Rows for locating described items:
* * * * * * *

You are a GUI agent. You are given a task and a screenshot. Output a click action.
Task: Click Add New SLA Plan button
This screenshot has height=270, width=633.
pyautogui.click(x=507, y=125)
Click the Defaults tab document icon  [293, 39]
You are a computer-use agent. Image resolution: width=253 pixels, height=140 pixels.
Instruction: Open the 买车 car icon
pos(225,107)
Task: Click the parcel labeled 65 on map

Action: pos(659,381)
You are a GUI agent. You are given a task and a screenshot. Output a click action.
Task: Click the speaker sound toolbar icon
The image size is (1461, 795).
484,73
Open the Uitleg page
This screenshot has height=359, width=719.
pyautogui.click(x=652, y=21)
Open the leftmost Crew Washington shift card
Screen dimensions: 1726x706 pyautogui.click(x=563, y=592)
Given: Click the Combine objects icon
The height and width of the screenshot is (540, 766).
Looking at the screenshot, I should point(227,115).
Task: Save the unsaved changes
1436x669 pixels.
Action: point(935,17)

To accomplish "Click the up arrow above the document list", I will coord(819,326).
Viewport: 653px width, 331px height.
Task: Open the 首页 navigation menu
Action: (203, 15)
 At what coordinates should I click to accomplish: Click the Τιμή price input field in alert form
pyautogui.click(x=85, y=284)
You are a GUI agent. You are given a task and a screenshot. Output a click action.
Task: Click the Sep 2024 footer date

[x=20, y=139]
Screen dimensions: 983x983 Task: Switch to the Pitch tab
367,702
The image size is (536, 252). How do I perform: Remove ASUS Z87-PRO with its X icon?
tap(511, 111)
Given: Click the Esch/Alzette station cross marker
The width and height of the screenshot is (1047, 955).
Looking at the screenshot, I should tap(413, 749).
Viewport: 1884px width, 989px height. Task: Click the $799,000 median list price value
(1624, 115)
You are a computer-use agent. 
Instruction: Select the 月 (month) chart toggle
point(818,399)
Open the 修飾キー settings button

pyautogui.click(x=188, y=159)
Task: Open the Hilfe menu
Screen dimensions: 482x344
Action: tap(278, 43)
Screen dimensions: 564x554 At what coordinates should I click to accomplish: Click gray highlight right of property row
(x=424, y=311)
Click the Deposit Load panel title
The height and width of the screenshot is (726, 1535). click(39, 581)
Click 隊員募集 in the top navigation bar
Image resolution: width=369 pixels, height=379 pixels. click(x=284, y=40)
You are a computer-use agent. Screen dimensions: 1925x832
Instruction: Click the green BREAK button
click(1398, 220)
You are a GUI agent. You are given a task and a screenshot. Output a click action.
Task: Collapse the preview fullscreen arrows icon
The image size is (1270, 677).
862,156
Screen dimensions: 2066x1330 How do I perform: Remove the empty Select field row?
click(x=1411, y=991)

* * * * * * *

> [SET EXERCISE]:
List every line in the rows above that contains the string "width", matching case exactly.

> [RESULT OF THIS TASK]:
This screenshot has height=270, width=633.
You are a computer-use agent. Image resolution: width=253 pixels, height=140 pixels.
This screenshot has height=359, width=719.
The height and width of the screenshot is (540, 766).
Viewport: 653px width, 331px height.
The width and height of the screenshot is (1047, 955).
Viewport: 1884px width, 989px height. Task: Click the $799,000 median list price value
The height and width of the screenshot is (726, 1535). click(39, 581)
Image resolution: width=369 pixels, height=379 pixels. click(x=284, y=40)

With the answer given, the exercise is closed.